Ribordy Contemporary is very pleased to announce a three persons exhibition of new works by Ron Gorchov, Erik Lindman and Nathlie Provosty which will open on January 18 and run through March 16, 2018. The three artists share a common investigation and interest in colors, scale and surface of distinctive forms. Starting in 1966, Gorchov initiated his search of ‘a more intentional form that would create a new kind of visual space’, a sort of hybrid between painting and sculpture. His distinctive and assertive stretchers resembling saddles or shields were then created as an alternative to formalism of the time, evidenced in the dominance of minimalist sculpture. The stretchers offered a foil to the novel images, as yet seldom seen in contemporary painting. Over the four past decades, the vast majority of Gorchov’s paintings contains identical elements – two biomorphic shapes against a monochromatic background on saddle-like stretchers, at once concave and convex – with variations running from nuanced inflections to stark contrasts.

Nathlie Provosty created for the show two paintings of intimate scale and one large corner work, each of them sharing the same interest in color, surface, forms, intimacy of material and attention to the edges that define her painting. Early Language, 2017 is comprised of two canvas of identical size, installed in a corner of the exhibition’s space. Each panel mirroring each other with the painted shape of the first panel being inverted in the second one. The upper and inner edges of each painting are framed/delimited with black sections on which the form overflows.

The juxtaposition of the glossy shape and the matte background both reflect and capture light. The outer edge of each panel is beveled and thus creates a sensation that the painting physically unfolds in space. The two other works, Ply II and Ply III share the same interest in mirroring composition, bisected rectangles, on which the elements interact and unfold. Provosty’s paintings are at the same time very precise and highly sensual.

Erik Lindman shares the same interest in paint as a medium and the surface of the painted object as Nathlie Provosty and Ron Gorchov. He is best known for his use of found materials or dismantled parts of some of his previous work that he combines and incorporates on canvas or boards.

Lindman presents three new paintings that further explore his research with anonymous found surfaces.

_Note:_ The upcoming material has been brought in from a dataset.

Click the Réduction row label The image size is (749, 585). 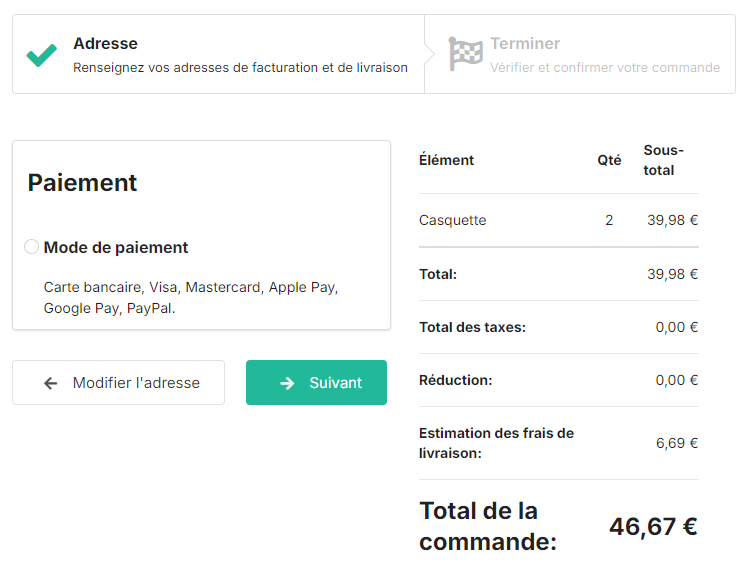click(x=455, y=380)
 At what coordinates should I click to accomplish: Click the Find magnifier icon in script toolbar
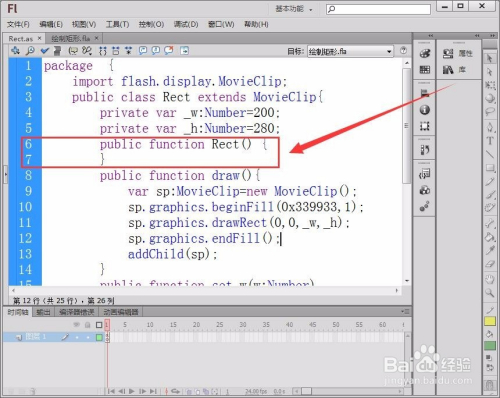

Over the past three years, he has been increasingly interested in paint itself as a material which has led to an evolution of his engagement with found materials. ‘The absorbency, luminosity and superficial variation of the found surfaces inform how paint, when applied over and around these found surfaces, is experienced. There is a subtly startling way in which light moves through oil paint and reflects off of the found metallic surfaces and the painted grounds in which the metal surfaces are embedded. The paint and the surfaces fully compliment each other, visually and materially. (Elephant, ‘5 questions to Erik Lindman’ by Emily Steer, September 20, 2016).

At first sight, the composition of ‘Untitled (Grey panel with canvas)’, 2017 is straightforward: a rectangle on a grey background. Upon closer inspection, the viewer discovers the surface of the painting: the shape is comprised of a rectangle of painted canvas, that has been applied to a wooden panel. By partially painting over the central shape with the same grey hue as the support of the work, background and foreground merge; each constituent part of the composition reveals and reinforces the whole.